Torcaso v. Watkins

From Wikipedia, the free encyclopedia

Torcaso v. Watkins
Supreme Court of the United States
Argued April 24, 1961
Decided June 19, 1961
Full case name: Torcaso v. Watkins, Clerk
Citations: 367 U.S. 488
Prior history: Judgement for respondent, Maryland Circuit Court, 223 Md. 49; Judgement affirmed, Court of Appeals of Maryland, 162 A. 2d 438.
Subsequent history: Reversed and remanded
Holding
Government cannot require a religious test for public office.
Court membership
Chief Justice: Earl Warren
Associate Justices: Hugo Black, Felix Frankfurter, William O. Douglas, Tom C. Clark, John Marshall Harlan II, William J. Brennan, Charles Evans Whittaker, Potter Stewart
Case opinions
Majority by: Black
Joined by: unanimous
Laws applied
U.S. Constitution Amendments I, XIV

Torcaso v. Watkins, 367 U.S. 488 (1961) was a United States Supreme Court case in which the court reaffirmed that the US Constitution prohibited the states from requiring any kind of religious test for public office.

Contents

[edit] Background

In the early 1960s, the Governor of Maryland appointed Roy Torcaso as a notary public. At the time, Maryland required "a declaration of belief in the existence of God" (Maryland Declaration of Rights, Article 37) in order for a person to hold "any office of profit or trust in this State" (ibid.).

Torcaso, an atheist, refused to make such a statement, and his appointment was consequentially revoked. Torcaso, believing his constitutional rights to freedom of religious expression had been infringed, filed suit in a Maryland Circuit Court, only to be rebuffed; the Circuit Court rejected his claim, and Maryland's Court of Appeals held that the requirement for a declaration of belief in God as a qualification for office was self-executing.

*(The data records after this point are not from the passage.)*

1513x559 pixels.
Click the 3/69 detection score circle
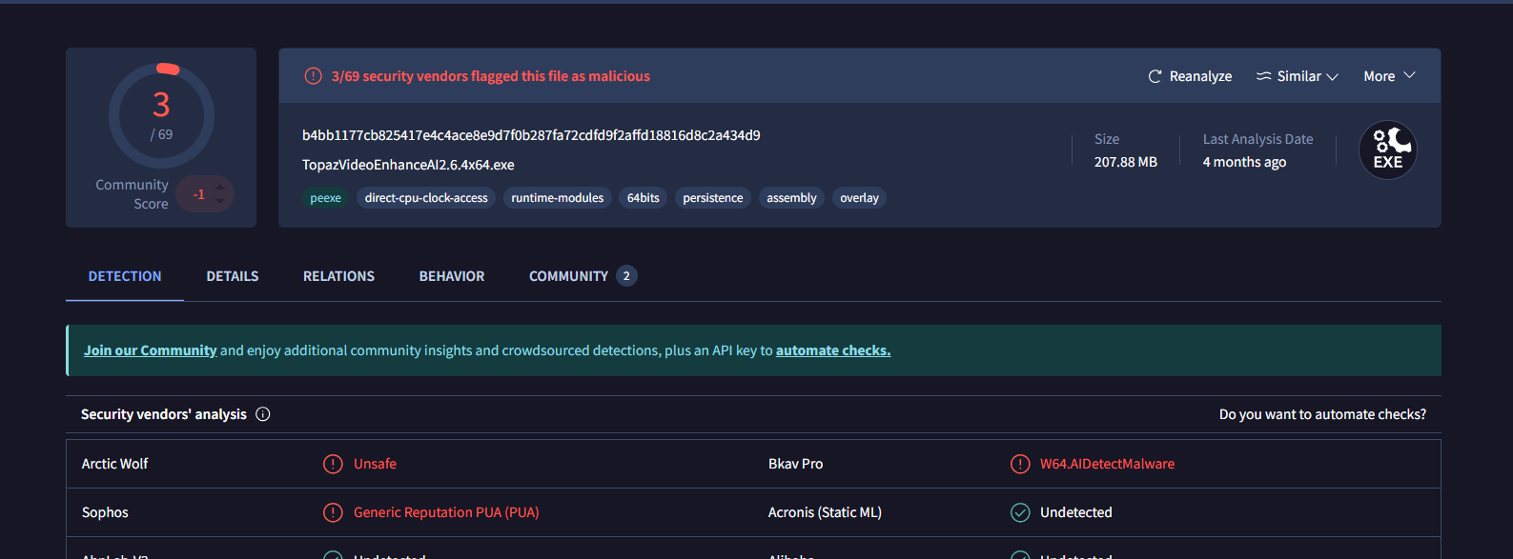(x=161, y=116)
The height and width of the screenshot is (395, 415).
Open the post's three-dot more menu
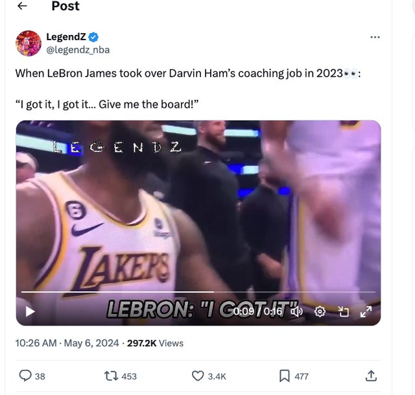pos(375,37)
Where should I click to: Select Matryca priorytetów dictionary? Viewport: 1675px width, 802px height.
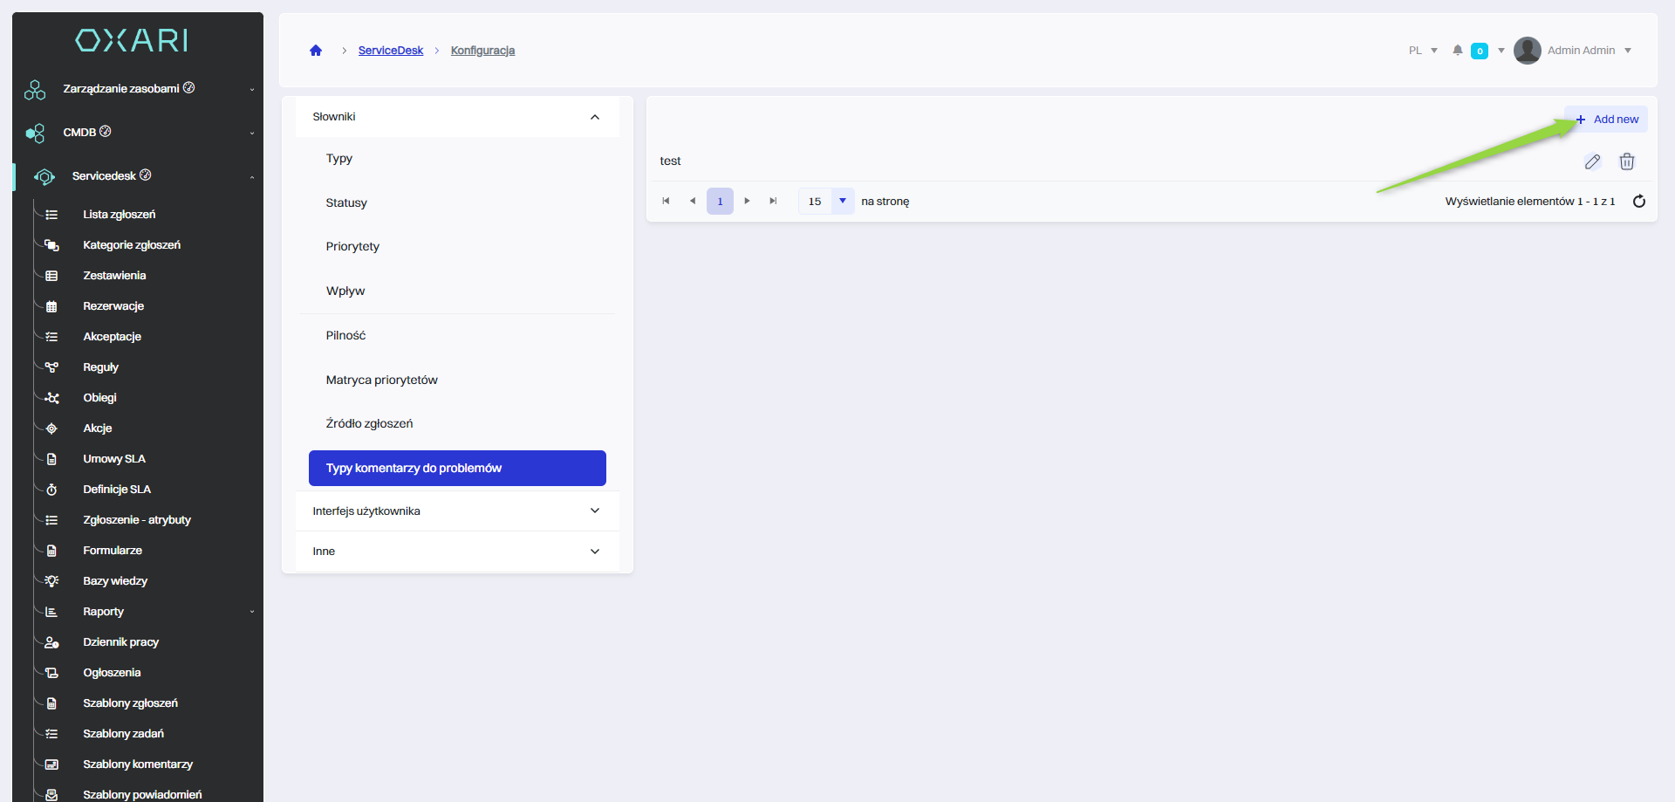tap(381, 380)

The Court of Appeals justified its decision:

"The petitioner is not compelled to believe or disbelieve, under threat of punishment or other compulsion. True, unless he makes the declaration of belief, he cannot hold public office in Maryland, but he is not compelled to hold office."

Torcaso took the matter to the United States Supreme Court, where it was heard on April 24th, 1961.

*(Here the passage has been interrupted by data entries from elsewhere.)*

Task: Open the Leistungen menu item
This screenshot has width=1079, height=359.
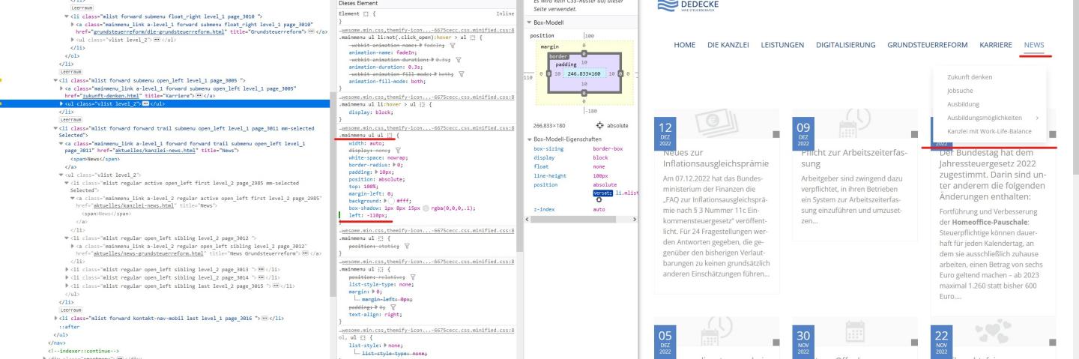Action: tap(782, 45)
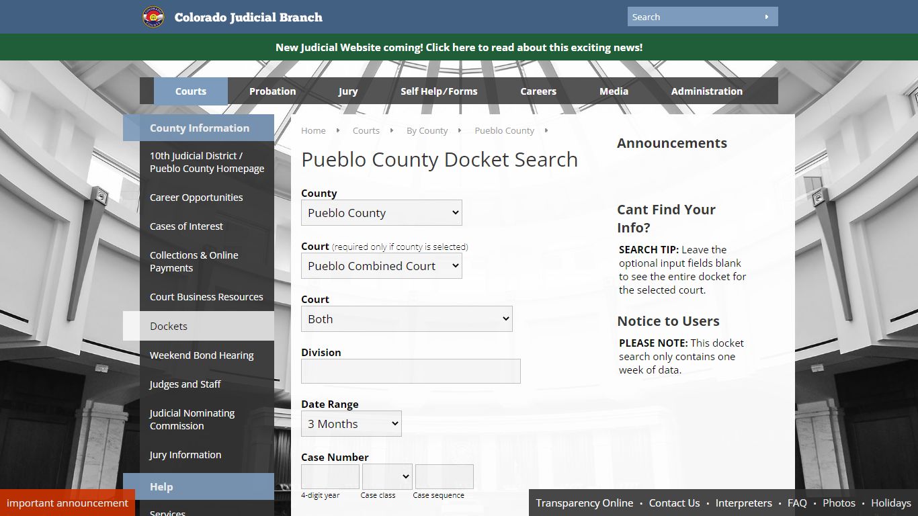The height and width of the screenshot is (516, 918).
Task: Go to the Administration section
Action: (x=706, y=91)
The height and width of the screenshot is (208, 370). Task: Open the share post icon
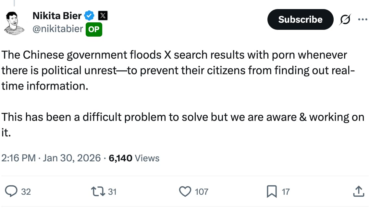[x=357, y=191]
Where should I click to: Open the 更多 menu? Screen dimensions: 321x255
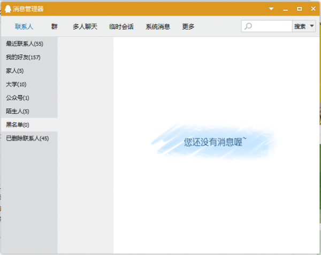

[edit] Constitutional text

[edit] Article VI

The Senators and Representatives before mentioned, and the members of the several state legislatures, and all executive and judicial officers, both of the United States and of the several states, shall be bound by oath or affirmation, to support this Constitution; but no religious test shall ever be required as a qualification to any office or public trust under the United States.

[edit] Amendment I

Congress shall make no law respecting an establishment of religion, or prohibiting the free exercise thereof; or abridging the freedom of speech, or of the press; or the right of the people peaceably to assemble, and to petition the government for a redress of grievances.

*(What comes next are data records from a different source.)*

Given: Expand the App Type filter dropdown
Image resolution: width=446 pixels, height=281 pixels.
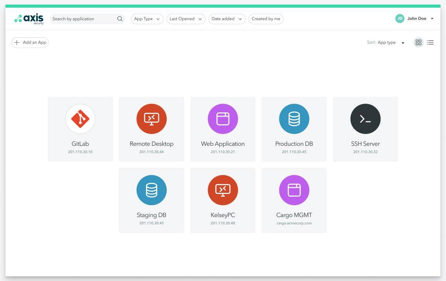Looking at the screenshot, I should click(x=148, y=19).
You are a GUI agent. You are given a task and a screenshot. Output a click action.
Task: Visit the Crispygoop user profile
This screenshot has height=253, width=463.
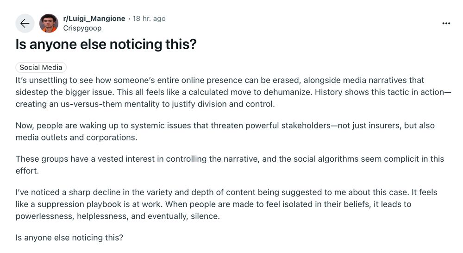[x=82, y=28]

[edit] Amendment XIV, Section 1

All persons born or naturalized in the United States, and subject to the jurisdiction thereof, are citizens of the United States and of the state wherein they reside. No state shall make or enforce any law which shall abridge the privileges or immunities of citizens of the United States; nor shall any state deprive any person of life, liberty, or property, without due process of law; nor deny to any person within its jurisdiction the equal protection of the laws.

[edit] The Court's decision

The Court unanimously found that Maryland's requirement for a person holding public office to state a belief in God violated Article VI of the United States Constitution, and its First and Fourteenth Amendments.

The Court had previously established in Everson v. Board of Education (1947):

"The 'establishment of religion' clause of the First Amendment means at least this: Neither a state nor the Federal Government can set up a church. Neither can pass laws which aid one religion, aid all religions, or prefer one religion over another. Neither can force nor influence a person to go to or to remain away from church against his will or force him to profess a belief or disbelief in any religion."

Writing for the Court, Justice Hugo Black recalled Everson v. Board of Education, and explicitly linked Torcaso v. Watkins to its conclusions:

"There is, and can be, no dispute about the purpose or effect of the Maryland Declaration of Rights requirement before us - it sets up a religious test which was designed to and, if valid, does bar every person who refuses to declare a belief in God from holding a public "office of profit or trust" in Maryland.
...
"We repeat and again reaffirm that neither a State nor the Federal Government can constitutionally force a person "to profess a belief or disbelief in any religion." Neither can constitutionally pass laws or impose requirements which aid all religions as against non-believers, and neither can aid those religions based on a belief in the existence of God as against those religions founded on different beliefs."

Rebuffing the judgement of the Maryland Court of Appeals, Justice Black added:

"The fact, however, that a person is not compelled to hold public office cannot possibly be an excuse for barring him from office by state-imposed criteria forbidden by the Constitution."